Serena’s fortuitous career has been marked with a rollercoaster of highs and vexatious plateaus, including knee surgery in 2003 that seemed to put a dent in her sporting career with ongoing ailments and circulating rumors from the tennis world that she had lost her passion for the game. It was that same year that, while recuperating from surgery and the loss of a sibling, Williams began her meteoric comeback defeating Maria Sharapova at the Sony Open.
Key Biscayne is symbolic in many ways for her, aside from being the place where she returned to stand in good stead with the tennis muses. Arriving once more to this part of Florida and this tournament is a homecoming of sorts. When asked what she looks forward to the most each year at the Sony Open, she pauses and with a cool exhale that denotes she’s arrived at the familiar, explains: “This is home,” she says. “I look forward to stepping on center court. I love that court. I grew up watching that tournament and playing here…so I love it.” Playing at the Sony Open means reconnecting to a happier time, it’s about revisiting some of the sweetest memories of her childhood — quite literally. “The thing I most remember, and this might sound weird…is the ice-lemonade,” she says. “We weren’t really rich and I just remember looking forward to that the most, because I had never had anything like that before.”

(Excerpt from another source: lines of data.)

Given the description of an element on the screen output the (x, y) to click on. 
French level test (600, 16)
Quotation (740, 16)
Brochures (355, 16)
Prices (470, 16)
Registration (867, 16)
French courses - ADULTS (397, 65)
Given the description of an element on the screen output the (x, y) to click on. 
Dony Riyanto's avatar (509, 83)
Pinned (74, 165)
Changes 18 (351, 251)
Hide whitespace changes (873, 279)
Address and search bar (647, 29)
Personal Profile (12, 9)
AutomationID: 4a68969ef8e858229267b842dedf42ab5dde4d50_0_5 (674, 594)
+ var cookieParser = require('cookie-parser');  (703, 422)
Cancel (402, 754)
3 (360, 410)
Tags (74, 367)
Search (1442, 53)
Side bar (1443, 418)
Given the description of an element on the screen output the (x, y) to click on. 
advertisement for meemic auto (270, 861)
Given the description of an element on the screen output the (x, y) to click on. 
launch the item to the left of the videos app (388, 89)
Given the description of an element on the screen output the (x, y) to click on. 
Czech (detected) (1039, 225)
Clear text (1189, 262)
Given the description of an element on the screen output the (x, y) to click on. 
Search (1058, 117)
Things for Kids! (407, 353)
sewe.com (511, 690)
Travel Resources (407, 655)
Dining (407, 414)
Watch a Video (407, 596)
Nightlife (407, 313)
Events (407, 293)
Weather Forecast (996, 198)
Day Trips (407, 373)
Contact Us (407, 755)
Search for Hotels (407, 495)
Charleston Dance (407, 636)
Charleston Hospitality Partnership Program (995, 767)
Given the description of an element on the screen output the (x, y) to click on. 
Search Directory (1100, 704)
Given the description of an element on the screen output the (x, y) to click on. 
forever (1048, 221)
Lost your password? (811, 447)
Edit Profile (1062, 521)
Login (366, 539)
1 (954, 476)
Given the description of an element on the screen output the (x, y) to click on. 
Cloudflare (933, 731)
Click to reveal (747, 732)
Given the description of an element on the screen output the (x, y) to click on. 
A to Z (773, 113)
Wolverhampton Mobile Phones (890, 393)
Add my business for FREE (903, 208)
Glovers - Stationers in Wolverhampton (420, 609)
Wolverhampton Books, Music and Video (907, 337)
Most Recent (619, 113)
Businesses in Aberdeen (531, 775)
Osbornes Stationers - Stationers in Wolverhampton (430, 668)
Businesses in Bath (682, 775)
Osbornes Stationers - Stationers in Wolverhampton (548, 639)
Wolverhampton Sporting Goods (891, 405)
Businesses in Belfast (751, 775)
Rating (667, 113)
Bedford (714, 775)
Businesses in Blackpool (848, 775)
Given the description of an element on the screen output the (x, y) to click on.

Enjoying Key Biscayne and the Sony Open for the first time as a spectator is a special memory for Williams. “Well, I hate to say this because it dates me, but it was a match with Gabriela Sabatini,” she says. “The stadium was on the other side, different from how it is now. I thought it was so cool. I wanted to be there and I new one day I’d make it.”
And make it she most certainly did, which brings us to the fact that anything other than 1st isn’t a spot suited for Williams, she’s known victory well, and any spot behind #1 is no place for this force of nature to pleasantly remain in. The Women’s Tennis Association has ranked her World #1 on multiple occasions, acquiring the title for the first time in 2002. At 31, she’s breaking records by remaining at the top of the women’s ranking and although Williams’ mighty body has betrayed her in the past, it’s that stealth determination that always seems to bring her back to the head of the line.
So…is it tricky playing so close to home with so many friends and family watching? “It makes it easier and better for me,” she says. “I’m more motivated to win in front of my friends.” She goes on to say that the best advice she’s ever been given is to never give up.
And never giving up requires not only discipline but the ability to cope with extraordinary amounts of stress. “I think I put a lot of pressure on myself — that’s just me,” she says. “I don’t think anyone else puts pressure on me.”
When it comes to activities other than tennis, there’s plenty she does to release the tension associated with being such a dedicated athlete…dancing and music are chief among them. “I love to dance,” she says. “My playlist right now has lots of ‘80s music…like Irene Cara stuff. You know, the movies and the music of that era was a lot about getting pumped up — that’s how I like to prepare for a match.”
And so as she leaves memories of Australia in the dust, she knows what spot truly corresponds to her at the Sony Open. Besides, a Key Biscayne ice-lemonade awaits her, and what could be more motivating than that?